Setting up the Environment

“There are not more than five musical notes, yet the combinations of these five give rise to more melodies than can ever be heard.

There are not more than five primary colours, yet in combination they produce more hues than can ever been seen.

There are not more than five cardinal tastes, yet combinations of them yield more flavours than can ever be tasted.”Sun Tzu, The Art of War

Description

The goal is to set up a development environment, just to try a sort of examples. This examples will be used to compute data from Apache Cassandra (aka C*) repository into Apache Spark. So then, we need to combine different pieces of software.

Apache Cassandra could be defined as:

“hybrid between a key-value and a column-oriented (or tabular) database management system”— Apache Cassandra. (2018, January 1). Wikipedia, The Free Encyclopedia.

We need an environment which be able to connect to Cassandra cluster and extract data from that without bottle necks if possible. In this environment we’ll install Cassandra locally. However, it could access to a remote cluster as well.

We could use several programming languages onto Spark; Scala is one of them, and it has Java Virtual Machine as a requirement, so we need to install Java + Scala in order to use Spark with, as well as python interpreter if we use this programming language.

Spark is scalable; so, developing a cluster of nodes we could use pararell programming achiving the optimun. But for simplicity sake, we’ll also install spark locally.
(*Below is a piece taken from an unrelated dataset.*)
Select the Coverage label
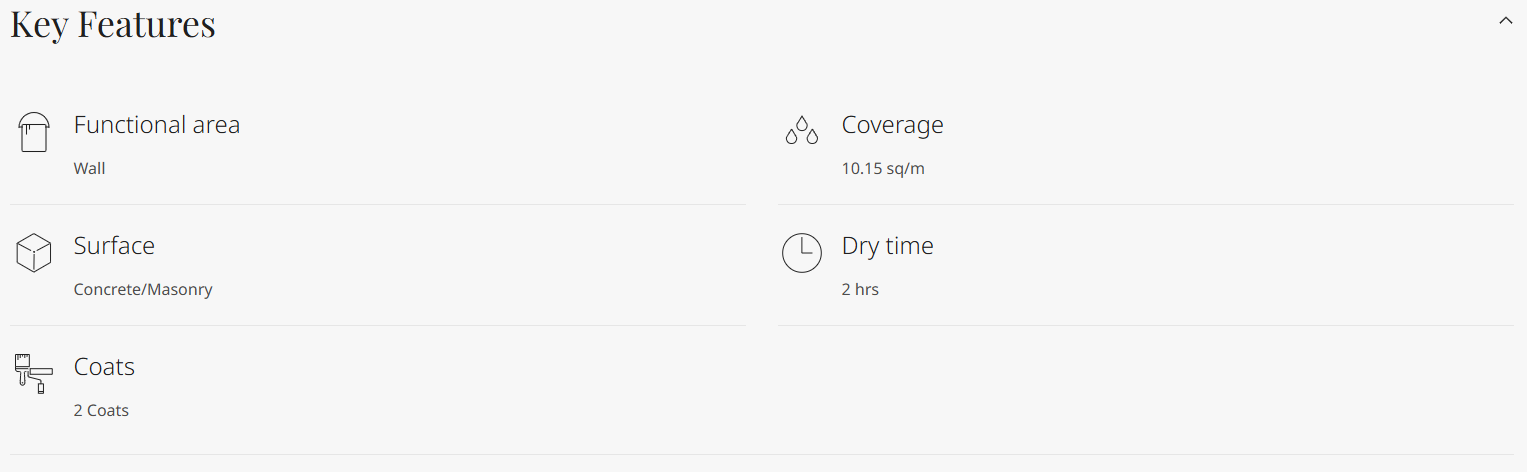click(892, 125)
Spark also take advantage from multiple core or threads as well as GPU with specific conditions (i.e.: using CUDA)

As development environment we will use an VMWare Virtual Machine with Ubuntu as O.S.; this is the basic list of tuples product-version we are going to harness:

Preparatory

Update apt tool

$ sudo apt-get update

Java 8 installation

$ sudo apt-get install software-properties-common

$ sudo add-apt-repository -y ppa:webupd8team/java

$ sudo apt-get update

$ sudo apt-get install oracle-java8-installer

Note: Since January 2018, Oracle has discontinued JDK 8 binaries support, so I’ll try OpenJDK 8 instead of Oracle JDK 9, because I’ve read some issues with.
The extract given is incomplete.